English Rights Campaign

to defend the rights and interests of the English nation

Friday, April 28, 2006

QUOTE OF THE MONTH

‘The only type of training that interested management was in the new creed of political correctness. Our schedules were awash with race awareness days, diversity weeks, asylum seminars, though most of these events were worse than useless, their sole aim being to instil guilt into employees ...

As caseworkers, we were compelled to approve almost every entry application that came across our desks, even if we suspected that there was fraud involved.

Patently bogus student visas would be pushed through; in another section of the directorate, work permits would be routinely dished out even when it was obvious they were part of a wider scam. Indeed, the unit in charge of the operation of work permits would not even bother to check whether the jobs being filled were genuine.

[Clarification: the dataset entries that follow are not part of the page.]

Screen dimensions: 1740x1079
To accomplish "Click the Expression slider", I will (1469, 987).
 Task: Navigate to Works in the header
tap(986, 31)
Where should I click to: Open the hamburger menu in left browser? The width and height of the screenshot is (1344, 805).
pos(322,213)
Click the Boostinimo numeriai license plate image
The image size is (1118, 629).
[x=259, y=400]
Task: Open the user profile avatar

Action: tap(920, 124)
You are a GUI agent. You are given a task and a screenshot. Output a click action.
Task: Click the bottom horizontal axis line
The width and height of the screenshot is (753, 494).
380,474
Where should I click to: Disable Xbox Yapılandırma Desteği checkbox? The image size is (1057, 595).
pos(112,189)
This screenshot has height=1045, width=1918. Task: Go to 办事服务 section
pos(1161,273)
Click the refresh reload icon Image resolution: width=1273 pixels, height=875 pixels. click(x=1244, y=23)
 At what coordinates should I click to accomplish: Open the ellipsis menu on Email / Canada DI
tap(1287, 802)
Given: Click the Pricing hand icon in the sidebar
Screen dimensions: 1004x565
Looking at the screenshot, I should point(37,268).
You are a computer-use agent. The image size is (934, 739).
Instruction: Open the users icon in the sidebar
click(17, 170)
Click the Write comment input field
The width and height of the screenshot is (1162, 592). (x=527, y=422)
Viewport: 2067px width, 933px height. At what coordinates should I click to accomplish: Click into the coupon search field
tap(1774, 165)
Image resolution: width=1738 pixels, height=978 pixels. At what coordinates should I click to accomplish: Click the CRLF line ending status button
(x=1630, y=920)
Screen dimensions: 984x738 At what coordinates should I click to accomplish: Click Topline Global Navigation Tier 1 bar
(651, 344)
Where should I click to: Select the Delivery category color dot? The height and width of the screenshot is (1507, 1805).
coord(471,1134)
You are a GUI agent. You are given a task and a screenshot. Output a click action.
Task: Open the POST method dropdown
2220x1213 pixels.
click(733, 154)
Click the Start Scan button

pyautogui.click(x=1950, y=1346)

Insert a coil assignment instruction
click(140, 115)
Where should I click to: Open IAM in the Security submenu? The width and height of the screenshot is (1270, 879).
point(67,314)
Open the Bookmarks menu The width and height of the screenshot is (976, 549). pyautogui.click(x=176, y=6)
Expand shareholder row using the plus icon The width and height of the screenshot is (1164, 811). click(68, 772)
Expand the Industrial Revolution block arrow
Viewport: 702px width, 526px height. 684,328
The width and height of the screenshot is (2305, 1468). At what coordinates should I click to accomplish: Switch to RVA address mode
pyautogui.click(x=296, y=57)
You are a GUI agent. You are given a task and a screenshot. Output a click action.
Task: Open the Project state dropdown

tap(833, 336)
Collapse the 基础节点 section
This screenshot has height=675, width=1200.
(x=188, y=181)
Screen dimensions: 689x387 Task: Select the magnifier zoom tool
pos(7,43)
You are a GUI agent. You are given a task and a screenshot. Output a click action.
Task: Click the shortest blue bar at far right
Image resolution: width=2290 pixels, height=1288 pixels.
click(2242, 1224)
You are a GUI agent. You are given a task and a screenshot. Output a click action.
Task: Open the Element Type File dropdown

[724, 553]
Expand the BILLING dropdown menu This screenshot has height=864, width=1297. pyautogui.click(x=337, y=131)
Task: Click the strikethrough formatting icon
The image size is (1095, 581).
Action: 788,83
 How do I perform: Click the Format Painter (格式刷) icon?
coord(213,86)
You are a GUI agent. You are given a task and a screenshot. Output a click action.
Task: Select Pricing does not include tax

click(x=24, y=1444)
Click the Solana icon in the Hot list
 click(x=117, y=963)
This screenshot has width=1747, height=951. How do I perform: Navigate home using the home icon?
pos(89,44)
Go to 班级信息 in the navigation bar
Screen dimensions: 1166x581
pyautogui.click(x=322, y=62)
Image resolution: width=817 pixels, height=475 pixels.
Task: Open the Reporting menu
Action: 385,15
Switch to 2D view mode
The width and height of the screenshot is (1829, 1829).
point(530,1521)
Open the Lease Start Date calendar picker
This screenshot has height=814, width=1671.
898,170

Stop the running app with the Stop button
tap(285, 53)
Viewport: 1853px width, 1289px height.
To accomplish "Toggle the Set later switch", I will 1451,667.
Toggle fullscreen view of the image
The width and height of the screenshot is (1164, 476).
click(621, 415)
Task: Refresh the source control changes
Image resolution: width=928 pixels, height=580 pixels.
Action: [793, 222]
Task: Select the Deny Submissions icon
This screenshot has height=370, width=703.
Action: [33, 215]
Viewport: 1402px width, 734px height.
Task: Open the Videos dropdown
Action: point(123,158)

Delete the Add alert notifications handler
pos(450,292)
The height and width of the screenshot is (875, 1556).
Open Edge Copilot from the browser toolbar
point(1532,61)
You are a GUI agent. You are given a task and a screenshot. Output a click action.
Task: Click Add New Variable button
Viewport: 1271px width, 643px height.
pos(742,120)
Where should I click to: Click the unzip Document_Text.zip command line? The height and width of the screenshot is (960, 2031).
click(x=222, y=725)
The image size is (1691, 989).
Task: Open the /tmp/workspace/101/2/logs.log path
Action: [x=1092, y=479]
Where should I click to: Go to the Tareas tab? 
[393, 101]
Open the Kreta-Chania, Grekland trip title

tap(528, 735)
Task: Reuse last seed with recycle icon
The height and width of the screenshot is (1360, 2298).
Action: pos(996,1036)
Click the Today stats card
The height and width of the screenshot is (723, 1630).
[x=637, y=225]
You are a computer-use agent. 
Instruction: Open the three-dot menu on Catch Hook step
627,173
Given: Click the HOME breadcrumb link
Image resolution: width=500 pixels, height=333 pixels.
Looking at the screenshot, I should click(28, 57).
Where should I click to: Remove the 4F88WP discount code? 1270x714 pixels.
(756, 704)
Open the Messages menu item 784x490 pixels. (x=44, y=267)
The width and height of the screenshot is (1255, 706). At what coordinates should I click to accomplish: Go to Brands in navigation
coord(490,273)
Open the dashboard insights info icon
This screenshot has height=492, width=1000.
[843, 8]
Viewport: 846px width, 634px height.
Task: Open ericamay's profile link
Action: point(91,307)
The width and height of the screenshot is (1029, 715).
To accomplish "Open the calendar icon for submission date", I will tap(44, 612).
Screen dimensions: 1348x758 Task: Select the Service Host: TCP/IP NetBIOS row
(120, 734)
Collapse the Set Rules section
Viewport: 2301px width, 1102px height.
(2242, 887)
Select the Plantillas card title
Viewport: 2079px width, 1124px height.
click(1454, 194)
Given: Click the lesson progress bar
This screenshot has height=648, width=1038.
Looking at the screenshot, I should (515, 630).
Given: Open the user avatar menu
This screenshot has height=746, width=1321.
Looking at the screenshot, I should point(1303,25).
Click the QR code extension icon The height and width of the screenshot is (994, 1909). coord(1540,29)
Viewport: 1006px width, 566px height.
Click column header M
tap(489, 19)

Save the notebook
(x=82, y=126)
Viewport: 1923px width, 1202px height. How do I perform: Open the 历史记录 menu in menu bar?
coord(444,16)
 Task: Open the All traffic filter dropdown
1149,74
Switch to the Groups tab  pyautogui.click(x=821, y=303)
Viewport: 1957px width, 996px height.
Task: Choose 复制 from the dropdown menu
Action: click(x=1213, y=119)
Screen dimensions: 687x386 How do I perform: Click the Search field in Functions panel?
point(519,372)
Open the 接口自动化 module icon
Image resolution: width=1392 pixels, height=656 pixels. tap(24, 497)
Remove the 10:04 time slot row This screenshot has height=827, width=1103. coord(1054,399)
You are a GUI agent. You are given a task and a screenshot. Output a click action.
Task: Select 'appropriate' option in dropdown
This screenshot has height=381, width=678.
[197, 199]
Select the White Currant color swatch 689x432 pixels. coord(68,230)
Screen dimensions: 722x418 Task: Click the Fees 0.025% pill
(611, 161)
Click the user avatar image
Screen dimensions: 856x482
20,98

The same was true with marriages, where another series of rackets operated. Yet when I would query a certain application, I would be rebuffed by my team leaders and told “not to question immigration rules”.

The truth is that during my time as a civil servant, I worked for a Home Office where mismanagement and the doctrine of political correctness led to chaos and incompetence, while immigration rackets went completely unchecked.’


Steve Moxon [who was sacked from the Home Office 2 years ago after exposing the visa scam allowing east European immigrants to enter the country without any checks at all - which led to Beverley Hughes’s resignation] writing in the Daily Mail.